How to complete this task — Beginning at the line that includes "1225x980 pixels." in the entries below, print each line exactly as it appears, through the last one.

Items from a data source:
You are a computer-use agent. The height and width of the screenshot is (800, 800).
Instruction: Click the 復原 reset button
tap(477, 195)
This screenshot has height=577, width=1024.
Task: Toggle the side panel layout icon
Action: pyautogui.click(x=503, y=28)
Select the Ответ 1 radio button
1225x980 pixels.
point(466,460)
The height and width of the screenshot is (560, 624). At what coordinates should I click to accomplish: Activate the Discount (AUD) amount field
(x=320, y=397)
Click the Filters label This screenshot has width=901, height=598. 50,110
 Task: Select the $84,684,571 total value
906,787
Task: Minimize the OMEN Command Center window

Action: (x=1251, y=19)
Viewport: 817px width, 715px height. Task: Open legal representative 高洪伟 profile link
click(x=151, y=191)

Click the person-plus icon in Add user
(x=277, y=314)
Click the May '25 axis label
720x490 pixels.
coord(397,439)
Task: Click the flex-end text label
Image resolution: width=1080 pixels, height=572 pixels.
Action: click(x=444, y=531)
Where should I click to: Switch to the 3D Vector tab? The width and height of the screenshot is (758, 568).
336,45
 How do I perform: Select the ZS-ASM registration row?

Solution for this problem —
1225x980 pixels.
point(466,460)
The height and width of the screenshot is (560, 624). At what coordinates should I click to accomplish: Activate the Discount (AUD) amount field
(x=320, y=397)
Click the Filters label This screenshot has width=901, height=598. 50,110
 Task: Select the $84,684,571 total value
906,787
Task: Minimize the OMEN Command Center window

Action: (x=1251, y=19)
Viewport: 817px width, 715px height. Task: Open legal representative 高洪伟 profile link
click(x=151, y=191)

Click the person-plus icon in Add user
(x=277, y=314)
Click the May '25 axis label
720x490 pixels.
coord(397,439)
Task: Click the flex-end text label
Image resolution: width=1080 pixels, height=572 pixels.
Action: click(x=444, y=531)
Where should I click to: Switch to the 3D Vector tab? The width and height of the screenshot is (758, 568).
336,45
 How do I perform: Select the ZS-ASM registration row?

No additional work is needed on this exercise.